S. cerevisiae Esc2 (establishment of silent chromatin 2) is involved in chromatin silencing via the recruitment or stabilization of the Sir (silent information regulators) complex [27, 28]. It is known to interact with Sir2, a histone NAD-dependent deacetylase (HDAC-class III) of the Sir complex, which is well conserved from bacteria to human [29] and, thus, might be an interaction partner of other RENi proteins as well. Similarly to other HDACs, Sir2 proteins are recruited to chromatin by DNA-bound factors [30] and act by deacetylating histones [31] as well as transcription factors such as p53 and forkhead transcription factor (shown for hSIR2) [29, 32]. With respect to a possible intersection with known Rad60 functions, it is interesting that Sir2 is not only involved in heterochromatic gene silencing and euchromatic repression [30] but also in DNA double-strand break repair mediated by end-joining [33].

NIP45, the one studied RENi in metazoa, has been implied in gene regulation, where it needs its DNA-binding partner NFATp for this activity [34]. Strikingly, the NFAT family member NFAT1 that interacts with NIP45 [10] was independently shown to be sumoylated [35]. NFAT1 sumoylation acts in nuclear retention, regulation of transcriptional activity and recruitment to nuclear SUMO-1 bodies [35]. This analysis might suggest a potential role for SUMO-like NIP45 in its complex with NFAT proteins.

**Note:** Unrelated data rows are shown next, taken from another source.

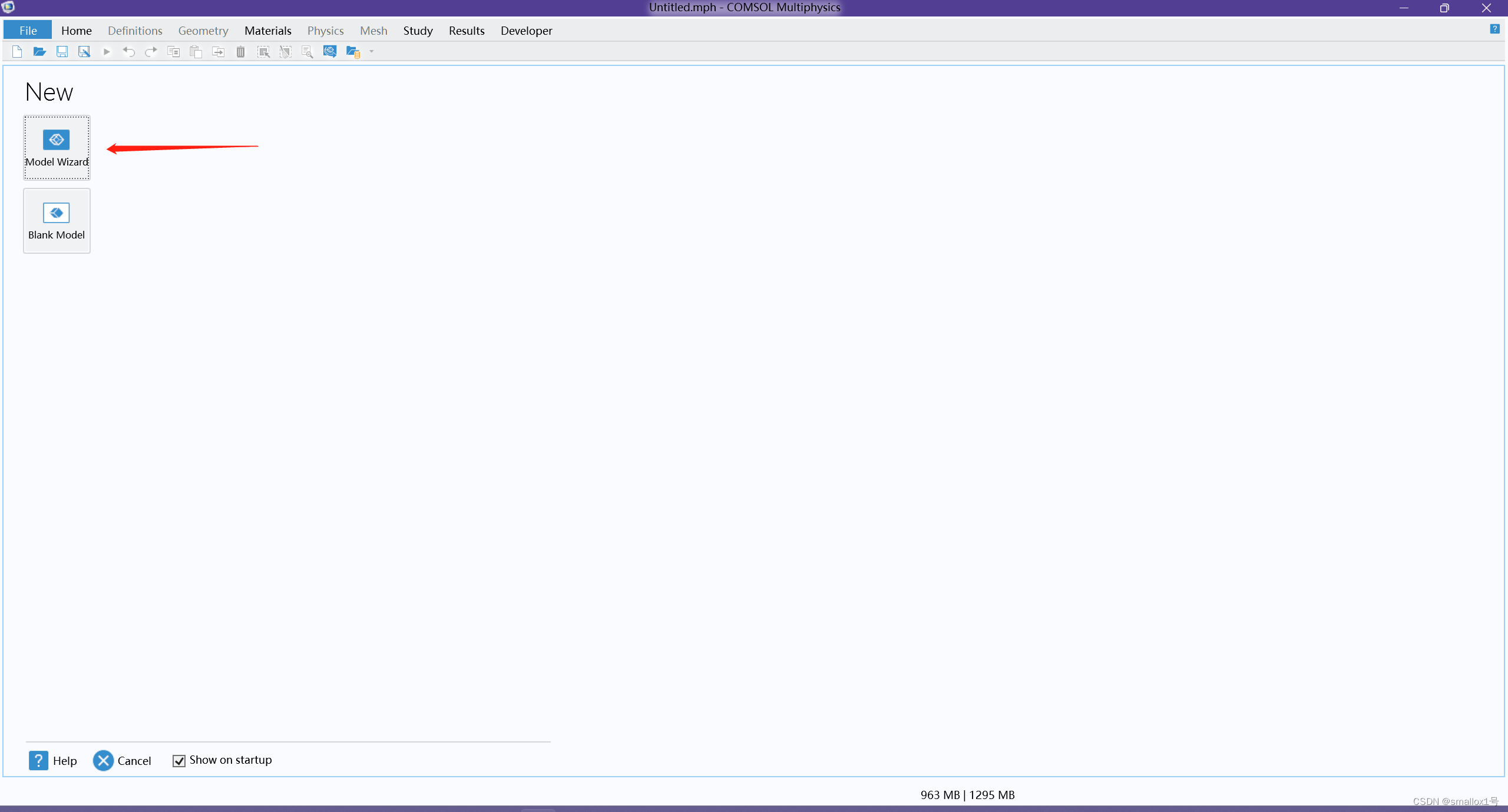Save the current model
The image size is (1508, 812).
(62, 52)

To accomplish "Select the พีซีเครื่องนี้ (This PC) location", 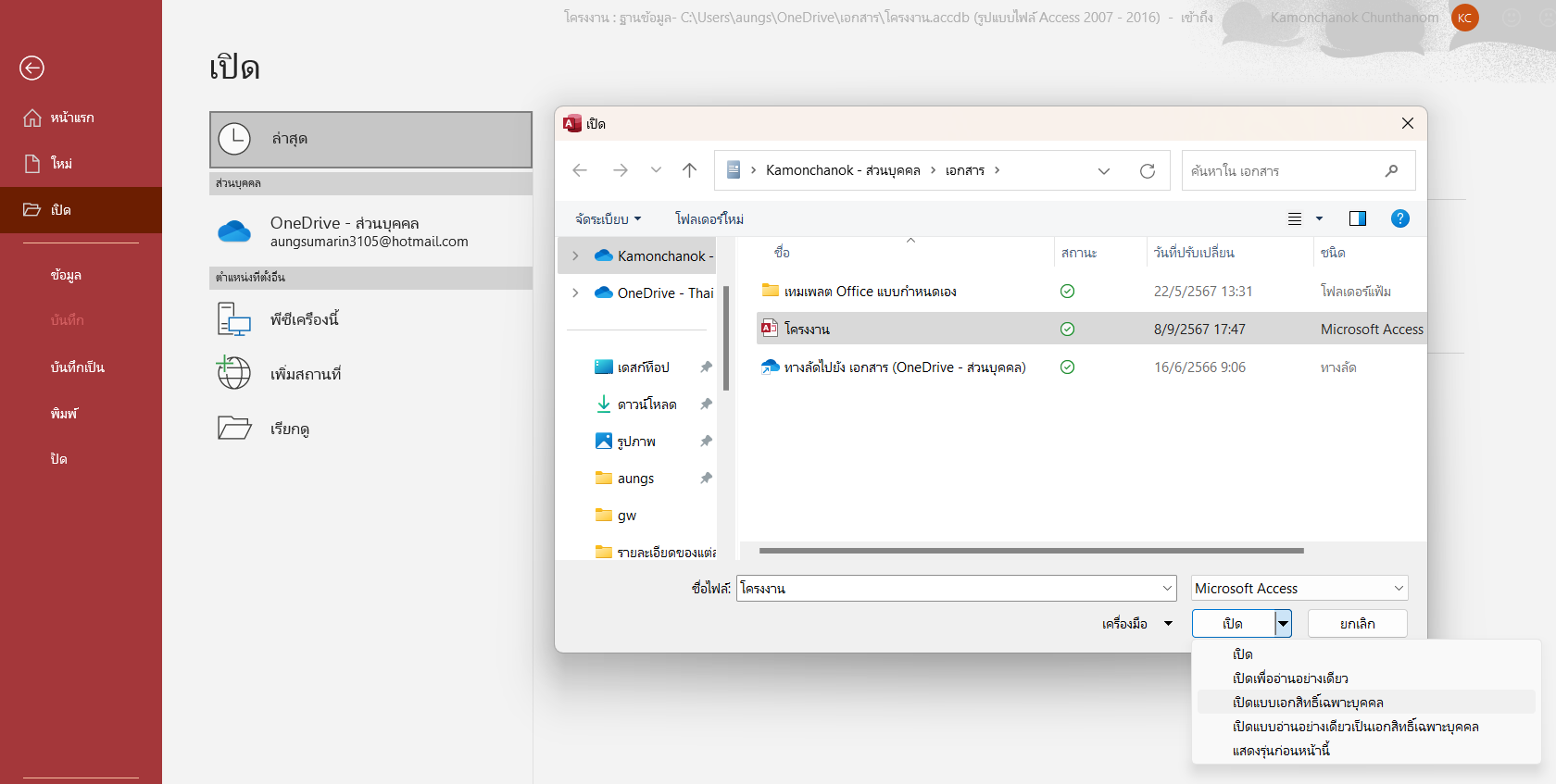I will pos(304,319).
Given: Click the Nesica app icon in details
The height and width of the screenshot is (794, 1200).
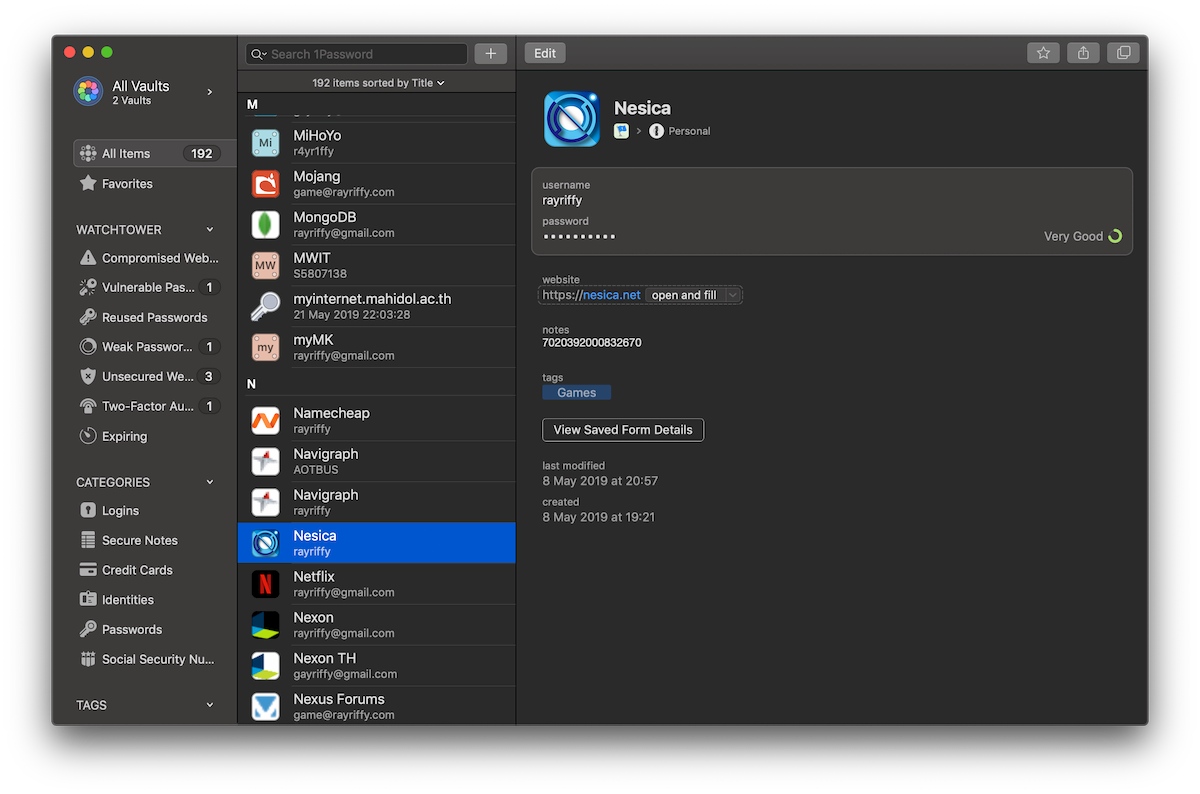Looking at the screenshot, I should [571, 119].
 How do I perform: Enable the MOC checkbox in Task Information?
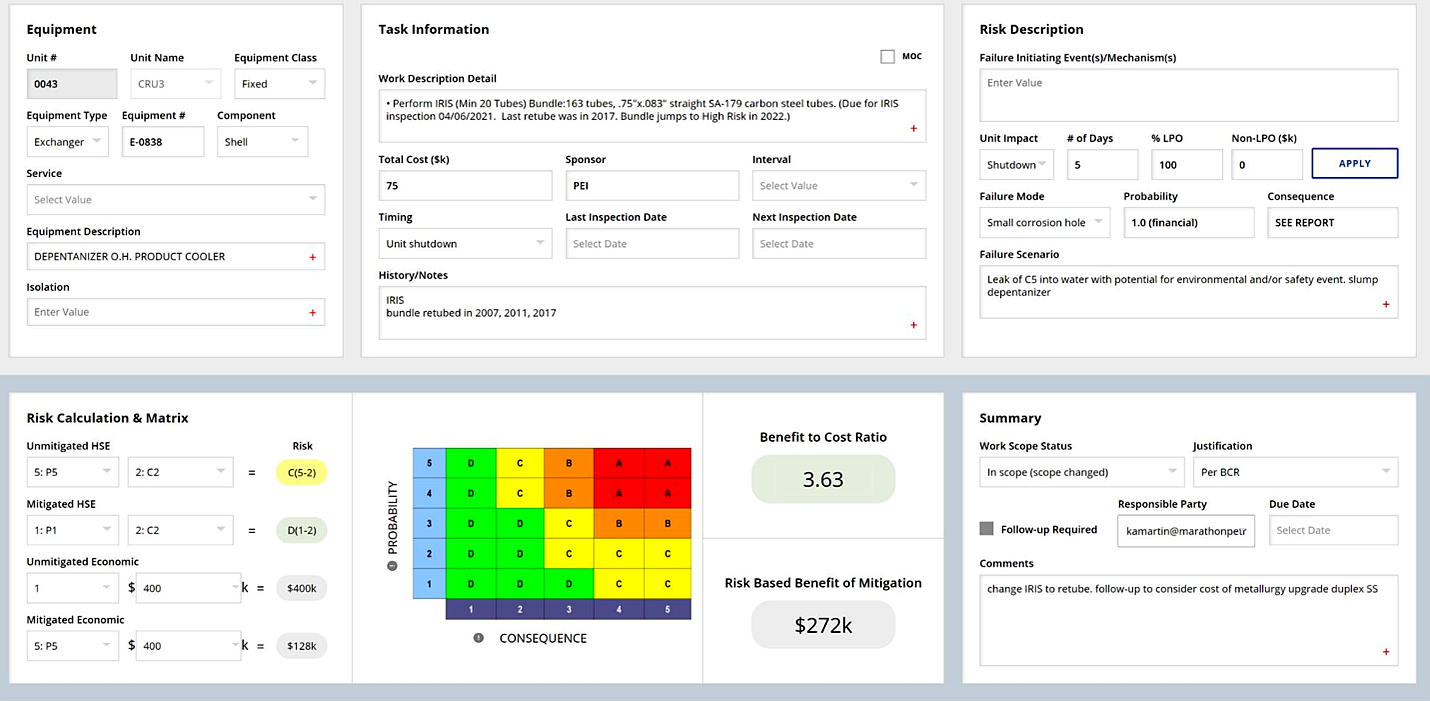click(x=887, y=56)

Possible functional role of the SUMO-like domains in RENi proteins

There is little experimental data on the importance of the predicted SUMO-like domains in RENi proteins. Nevertheless, all listed functions of RENi proteins conform with the known role of SUMO in transcriptional regulation and the control of genome integrity [36]. In the context of transcriptional repression, SUMO-modification has been suggested to recruit class I and II HDACs to promoter sites. Regarding genome stability, SUMOylation in DNA-repair proteins is thought to target these to DNA damage foci. The following parallels in RENi proteins become obvious: 1) HDAC recruitment has also been suggested for the fission yeast Esc2p [27, 28]. 2) Mammalian NIP45 binds to transcription factors that can also be modified by SUMO [35]. 3) RENi and SUMO share a functional context in double-strand break repair and transcriptional regulation. On the basis of functional overlaps of SUMO and RENi proteins, we can speculate that RENi proteins act as SUMO stable fusion proteins "mimicking" SUMO and that they might have common interaction partners.

Conclusions

In this report, we use sequence-analytical methods to infer the homology relationships between RENi family members and determine their tripartite (bipartite for plant homologs) domain architecture. A N-terminal polar low-complexity segment and two consecutive SUMO-like domains in the C-terminal half characterize the functionally described fungal and metazoan RENi proteins. While the more C-terminal SD2 is easily detectable, it is the particularly divergent SD1 that was shown in fungi to be essential for the assayed molecular functions. Due to the likely limited sequential- (as opposed to structural-) requirements, this SUMO-like domain is difficult to detect and has been missed in previous analyses of individual family members. The identification of the more N-terminal SUMO-like domain SD1 helps rationalizing experimental findings for mutant fungal RENi family members.

Methods

RPS-BLAST [8] and FFAS [37] algorithms were used to search the COG [38], SCOP [39] and SMART databases [40]. SEG [6] and CAST [5] were applied in identifying low-complexity regions. Structural similarity was determined using the fold prediction methods FFAS [37] and BIOINBGU [41]. T-coffee was used for initial multiple sequence alignment [42]. CLANS [22] generated the pairwise similarity graph. VMD [43] was used for molecular visualization and POV-ray for the follow-up image rendering.